The EvoLLLution | Income Share Agreements: An Innovative Alternative to Student Loans
Income Share Agreements ensure that graduates are looking for jobs based on best fit and career opportunities, rather than scrambling for whatever pays to ensure they can afford their student loan repayments.

As colleges and universities shift their focus towards a lifelong learning model of education, Income Share Agreements (ISAs) are becoming a popular way to help students finance their education while reducing their debt burden. In this interview Mary Walshok and Josh Shapiro discuss what it took for UC San Diego Extension to successfully implement the ISA pricing model for several non-credit programs, and share some insights into the benefit of ISAs for learners and the labor market.
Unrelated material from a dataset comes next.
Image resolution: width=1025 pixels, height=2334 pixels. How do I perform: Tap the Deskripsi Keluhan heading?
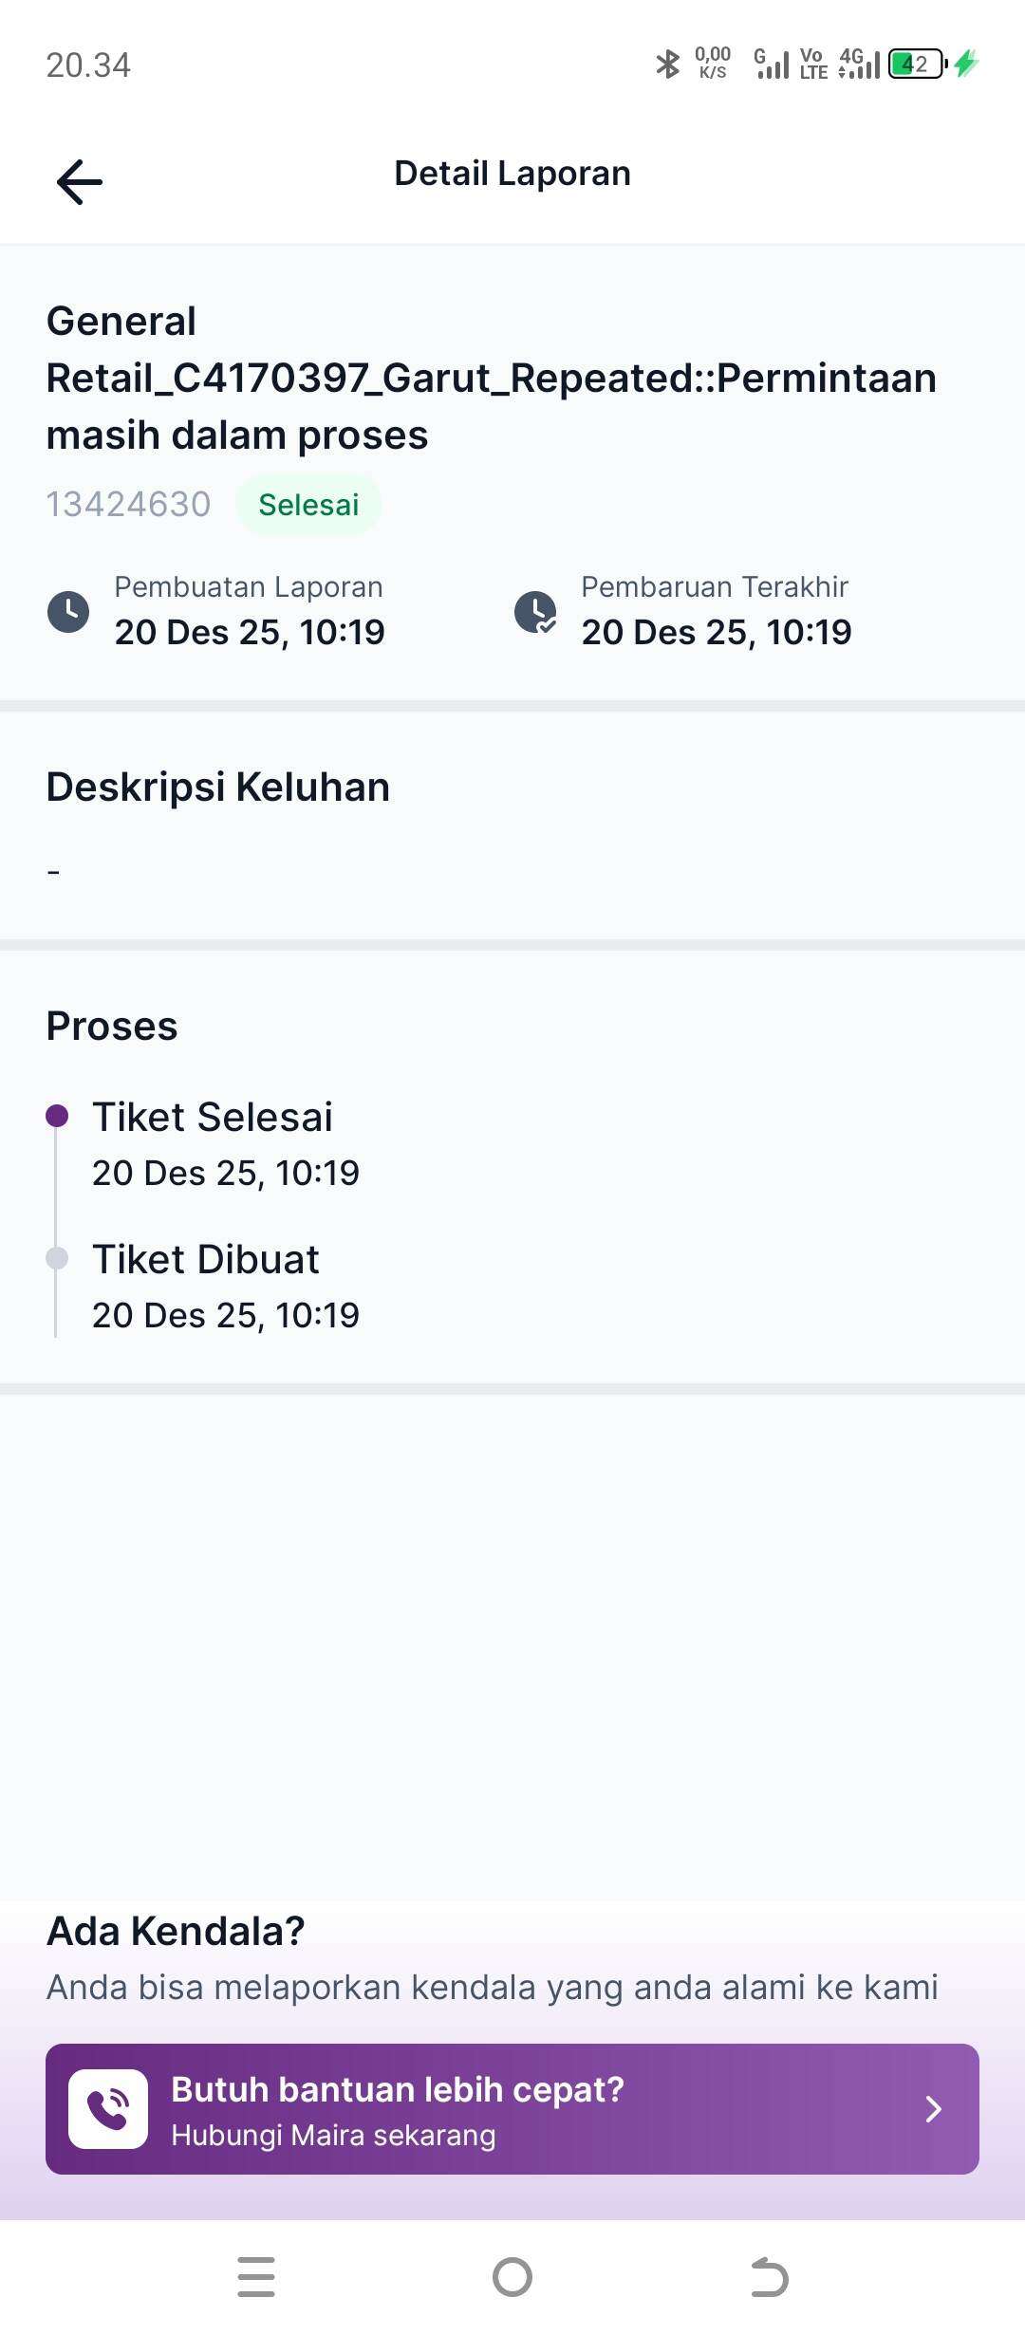point(218,787)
The EvoLLLution (Evo): What led you and your colleagues at UCSD to explore ISAs over other mechanisms designed to increase affordability and access?

Mary Walshok (MW): USCD is heavily embedded in the tech industry and we have a very large continuing education portfolio, with approximately 66,000 enrollments a year. This largely consists of engineers, project managers, data analysts and people who work in the high-tech, high-wage environment. With Josh on our tea, we started developing insight into the skills and competencies companies like this need and we discovered that they’re not just hiring college graduates with STEM skills. They’re also looking for good high school and community college graduates with STEM skills.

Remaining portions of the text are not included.